My solution: I think that the answer is YES. We know that $(\mathcal F/\mathcal G)_x=\mathcal F_x/\mathcal G_x$, so consider the morphism: $$(\mathcal F/\mathcal G)(U)\to\prod_{x\in U}\mathcal F_x/\mathcal G_x$$ $$\mathcal G(U)+s\mapsto \mathcal G_x+s_x$$

and suppose that $\mathcal G(U)+s\in(\mathcal F/\mathcal G)(U)$ is an element such that $s_x\in\mathcal G_x$ for every $x\in U$. By the definition of stalks and by using the fact that $\mathcal G$ is a sheaf we conclude that $s\in\mathcal G(U)$.

Is this correct?

Yeah I think you are correct. Here are more details (I think one needs to be careful about the last step - boldfaced below).

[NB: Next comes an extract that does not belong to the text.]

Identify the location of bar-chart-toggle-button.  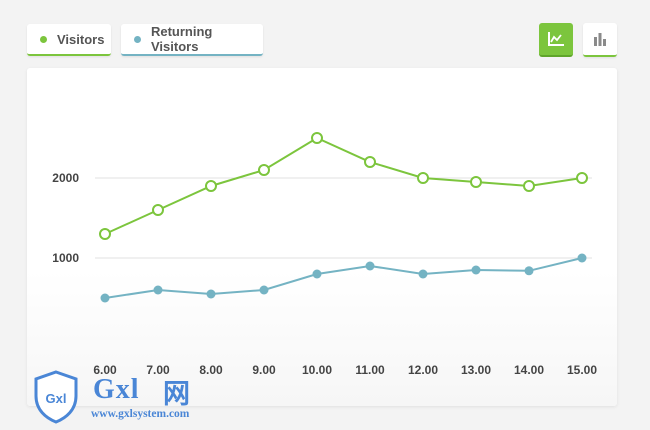
(600, 40).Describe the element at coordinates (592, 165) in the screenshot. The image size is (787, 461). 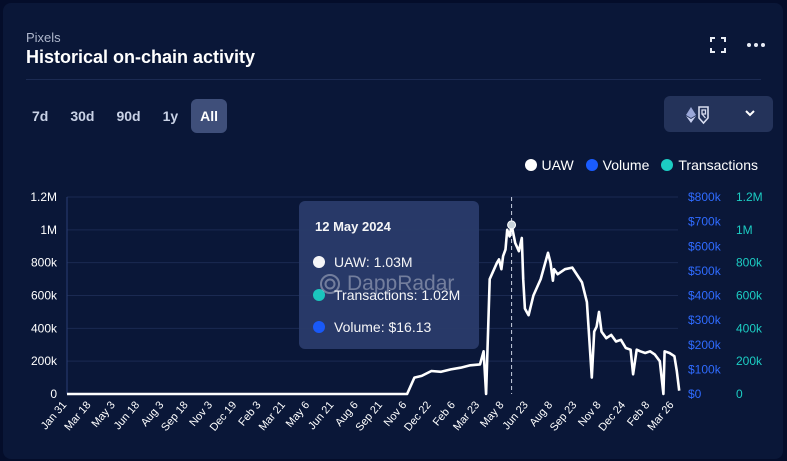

So you have a section $\mathscr{G}(U)+s$ of the quotient presheaf $\mathscr{F}(U)/\mathscr{G}(U)$ where $s\in \mathscr{F}(U)$. You have shown that if $\mathscr{G}(U)+s$ gets sent to $0$ under this map $$(\mathcal F/\mathcal G)(U)\to\prod_{x\in U}\mathcal F_x/\mathcal G_x$$ then $s_x \in \mathcal{G}_x$ for all $x$, which means that for each $x\in X$, the germ $s_x$ has a representative $(U_x, t(x))$ with $t(x)\in\mathscr{G}(U)$. After shrinking $U_x$ if necessary, we may assume that $t(x) = s|_{U_x}$. Now, $\mathscr{G}$ is a sheaf, and $X=\bigcup_{x\in X} U_{x}$ and by construction $t(x) = t(y)$ on $U_x\cap U_y$ simply because they are both equal to $s|_{U_x\cap U_y}$. So the local sections glue to the section $s$ in $\mathcal{G}(U)$. Thus, $s\in\mathcal{G}(U)$ which proves the desired injectivity.